WHAT TO PRODUCE.
Restate all of the data precisely, omitting nothing.

DATA.
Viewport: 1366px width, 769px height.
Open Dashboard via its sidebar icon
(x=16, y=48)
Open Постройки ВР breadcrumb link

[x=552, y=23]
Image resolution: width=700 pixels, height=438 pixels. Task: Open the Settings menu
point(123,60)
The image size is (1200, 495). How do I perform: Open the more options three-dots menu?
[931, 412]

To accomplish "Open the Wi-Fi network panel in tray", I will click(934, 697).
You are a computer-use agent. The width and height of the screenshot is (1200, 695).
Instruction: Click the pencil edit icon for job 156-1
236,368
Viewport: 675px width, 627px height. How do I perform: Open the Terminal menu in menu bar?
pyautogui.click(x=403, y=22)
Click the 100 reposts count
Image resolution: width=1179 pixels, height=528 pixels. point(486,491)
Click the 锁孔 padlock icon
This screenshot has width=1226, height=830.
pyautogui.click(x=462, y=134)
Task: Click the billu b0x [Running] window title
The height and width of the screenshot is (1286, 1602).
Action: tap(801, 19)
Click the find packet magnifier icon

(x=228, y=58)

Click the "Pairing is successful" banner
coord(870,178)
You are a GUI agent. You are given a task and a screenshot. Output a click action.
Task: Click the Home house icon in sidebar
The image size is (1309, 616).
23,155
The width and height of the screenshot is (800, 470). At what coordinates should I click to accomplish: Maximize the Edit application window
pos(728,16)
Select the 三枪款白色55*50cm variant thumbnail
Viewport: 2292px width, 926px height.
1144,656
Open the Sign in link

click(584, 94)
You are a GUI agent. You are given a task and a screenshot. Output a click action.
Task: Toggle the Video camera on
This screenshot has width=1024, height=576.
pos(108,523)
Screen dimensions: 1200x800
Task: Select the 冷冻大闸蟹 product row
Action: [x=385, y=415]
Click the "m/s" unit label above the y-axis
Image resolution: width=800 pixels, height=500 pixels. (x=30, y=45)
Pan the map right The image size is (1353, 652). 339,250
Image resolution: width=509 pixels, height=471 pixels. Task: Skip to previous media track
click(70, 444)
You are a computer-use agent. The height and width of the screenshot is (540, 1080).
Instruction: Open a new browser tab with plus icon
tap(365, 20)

THE COMPLETED TASK.
Viewport: 1366px width, 769px height.
Open Dashboard via its sidebar icon
(x=16, y=48)
Open Постройки ВР breadcrumb link

[x=552, y=23]
Image resolution: width=700 pixels, height=438 pixels. Task: Open the Settings menu
point(123,60)
The image size is (1200, 495). How do I perform: Open the more options three-dots menu?
[931, 412]

To accomplish "Open the Wi-Fi network panel in tray", I will click(934, 697).
You are a computer-use agent. The width and height of the screenshot is (1200, 695).
Instruction: Click the pencil edit icon for job 156-1
236,368
Viewport: 675px width, 627px height. How do I perform: Open the Terminal menu in menu bar?
pyautogui.click(x=403, y=22)
Click the 100 reposts count
Image resolution: width=1179 pixels, height=528 pixels. point(486,491)
Click the 锁孔 padlock icon
This screenshot has width=1226, height=830.
pyautogui.click(x=462, y=134)
Task: Click the billu b0x [Running] window title
The height and width of the screenshot is (1286, 1602).
Action: tap(801, 19)
Click the find packet magnifier icon

(x=228, y=58)

Click the "Pairing is successful" banner
coord(870,178)
You are a GUI agent. You are given a task and a screenshot. Output a click action.
Task: Click the Home house icon in sidebar
The image size is (1309, 616).
23,155
The width and height of the screenshot is (800, 470). At what coordinates should I click to accomplish: Maximize the Edit application window
pos(728,16)
Select the 三枪款白色55*50cm variant thumbnail
Viewport: 2292px width, 926px height.
1144,656
Open the Sign in link

click(584, 94)
You are a GUI agent. You are given a task and a screenshot. Output a click action.
Task: Toggle the Video camera on
This screenshot has width=1024, height=576.
pos(108,523)
Screen dimensions: 1200x800
Task: Select the 冷冻大闸蟹 product row
Action: [x=385, y=415]
Click the "m/s" unit label above the y-axis
Image resolution: width=800 pixels, height=500 pixels. (x=30, y=45)
Pan the map right The image size is (1353, 652). 339,250
Image resolution: width=509 pixels, height=471 pixels. Task: Skip to previous media track
click(70, 444)
You are a computer-use agent. The height and width of the screenshot is (540, 1080).
Instruction: Open a new browser tab with plus icon
tap(365, 20)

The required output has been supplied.